Dear All
I hope you are all well and enjoying the lifting of COVID restrictions. I’ve been enjoying travelling in to the office again, sitting with everybody and just shooting the breeze. I will be visiting as many members as possible in the coming weeks and I hope that I’ll be seeing many more of you soon.
With the general reopening, AREF is moving back to in-person events with, wherever possible, an online option. Depending on the available technology this could be either hybrid participation or the distribution of a recording after the event.
In September we are looking forward to holding the first AREF Annual Dinner & Awards for three years, and my first as Managing Director. Pre-pandemic this has been one of the highlights in the real estate social calendar for over 20 years and this year we will be returning to an old haunt, the Savoy. We really look forward to seeing as many as possible of you there (click here for more information).
With the return to the new normal (which will not be the old normal), we have been reviewing AREF’s strategic priorities. Roundtables have been held with the Board, the Management Committee and the team. The output will be distilled and presented for feedback at our next Committee Day, taking place in May. The Committee Day has always been important in guiding the team’s activities and we look forward to the discussion (more details of the committee day will be emailed out to our committee and working group members soon).
While the way that we all work is changing again, many of the policy themes on which we have been working for the last two years remain. The most important ones which we will be taking forward this year are as follows.
- Liquidity. We are working with the IA and members on the implementation of the Long Term Asset Fund. We will also continue to work with members on the PIF, to which HMT recently gave backing. Linked to this is recent work on the UK Funds Regime and continued competition from other domiciles such as Dublin and Luxembourg.
- The issue of notice periods for daily-traded retail funds remains unresolved by the FCA. Many of the issues here overlap with those around the implementation of the LTAF. Particularly important is the ability of the service provider ecosystem to handle longer notice periods.
- CVAs have moved somewhat into the background with the imminent ending of the COVID eviction moratorium but they remain a threat to the attraction of UK property to investors.
- Since the Grenfell tragedy the government has put in place three measures to provide funds to remediate cladding and other safety hazards in buildings of 18 metres or more: the Building Safety Fund, the Residential Property Developer Tax and the Building Safety Levy. Recently DLUHC has been in discussion with housebuilders and materials suppliers on financing remediation of buildings between 11 and 18 metres. Alongside the BPF and other PIA members we remain engaged with government on the implementation of these measures.

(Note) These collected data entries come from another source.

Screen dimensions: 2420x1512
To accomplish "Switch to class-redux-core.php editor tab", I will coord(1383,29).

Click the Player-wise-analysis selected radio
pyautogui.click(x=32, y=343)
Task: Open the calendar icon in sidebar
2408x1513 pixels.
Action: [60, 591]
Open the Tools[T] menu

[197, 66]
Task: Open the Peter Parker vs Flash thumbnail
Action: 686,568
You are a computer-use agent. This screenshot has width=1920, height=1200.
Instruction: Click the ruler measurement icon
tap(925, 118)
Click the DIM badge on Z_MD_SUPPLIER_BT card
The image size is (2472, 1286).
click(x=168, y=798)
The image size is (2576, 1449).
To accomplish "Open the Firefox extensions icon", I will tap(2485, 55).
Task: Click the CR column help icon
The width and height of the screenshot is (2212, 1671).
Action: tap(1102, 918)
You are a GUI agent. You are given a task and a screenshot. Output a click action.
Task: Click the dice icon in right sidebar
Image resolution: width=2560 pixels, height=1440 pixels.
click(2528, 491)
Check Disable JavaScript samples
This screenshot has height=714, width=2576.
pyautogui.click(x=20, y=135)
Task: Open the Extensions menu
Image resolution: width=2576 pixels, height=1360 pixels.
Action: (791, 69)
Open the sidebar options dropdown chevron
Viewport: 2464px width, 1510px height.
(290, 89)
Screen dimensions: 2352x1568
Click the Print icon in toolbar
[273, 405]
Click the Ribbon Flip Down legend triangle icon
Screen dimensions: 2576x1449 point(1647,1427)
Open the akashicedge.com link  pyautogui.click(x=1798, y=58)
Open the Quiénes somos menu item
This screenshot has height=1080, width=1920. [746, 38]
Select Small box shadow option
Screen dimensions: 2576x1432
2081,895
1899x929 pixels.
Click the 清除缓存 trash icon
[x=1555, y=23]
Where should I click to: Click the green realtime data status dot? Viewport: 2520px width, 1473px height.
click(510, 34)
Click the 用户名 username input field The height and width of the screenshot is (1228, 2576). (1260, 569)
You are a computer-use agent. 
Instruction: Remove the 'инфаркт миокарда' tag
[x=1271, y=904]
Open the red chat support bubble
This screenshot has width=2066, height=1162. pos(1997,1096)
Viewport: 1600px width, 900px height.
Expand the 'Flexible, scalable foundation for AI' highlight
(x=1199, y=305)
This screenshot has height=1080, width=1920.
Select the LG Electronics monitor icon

- Leasehold reform. Government measures to protect residential leaseholders from onerous ground leases could have the unintended consequence of a transfer of value from pension savers to leaseholders. AREF, the BPF and members are acting to make sure that both residential leaseholders and pension savers are treated fairly.
- Sustainability reporting. While SFDR, SDR, TCFD and other standards work their way into fund operations, concern is growing about the perverse incentives these standards might provide in real estate, possibly encouraging the carbon-intensive development of new net-zero buildings and disincentivising retrofitting and a whole life costing approach which could result in lower overall emissions.
- The findings of the RICS Independent Review of Real Estate Investment Valuations were recently published and we will be helping members work through the implications.
- The delayed review of the 1954 Landlord & Tenant Act still looks likely to start this year.
I couldn’t finish this Newsletter without referring to the Russian invasion of Ukraine. Many of us are directly affected or have family members, friends and colleagues who are. AREF has been involved in discussion with the IA on UK Government sanctions on Russia, how the UK property funds industry can contribute and how the industry will in turn be affected. Aside from general market volatility and the disturbance of global capital flows, the main item likely to involve UK real estate is the fast-tracking of the Economic Crime Bill, which will introduce a register of the ultimate beneficial owners of property and land in the UK. Entities that do not declare the beneficial owner will face restrictions on selling the property and individuals may face a prison sentence. We will keep members updated on developments as we become aware of them.
Again, I look forward to seeing many of you in person soon for the first time in a long time.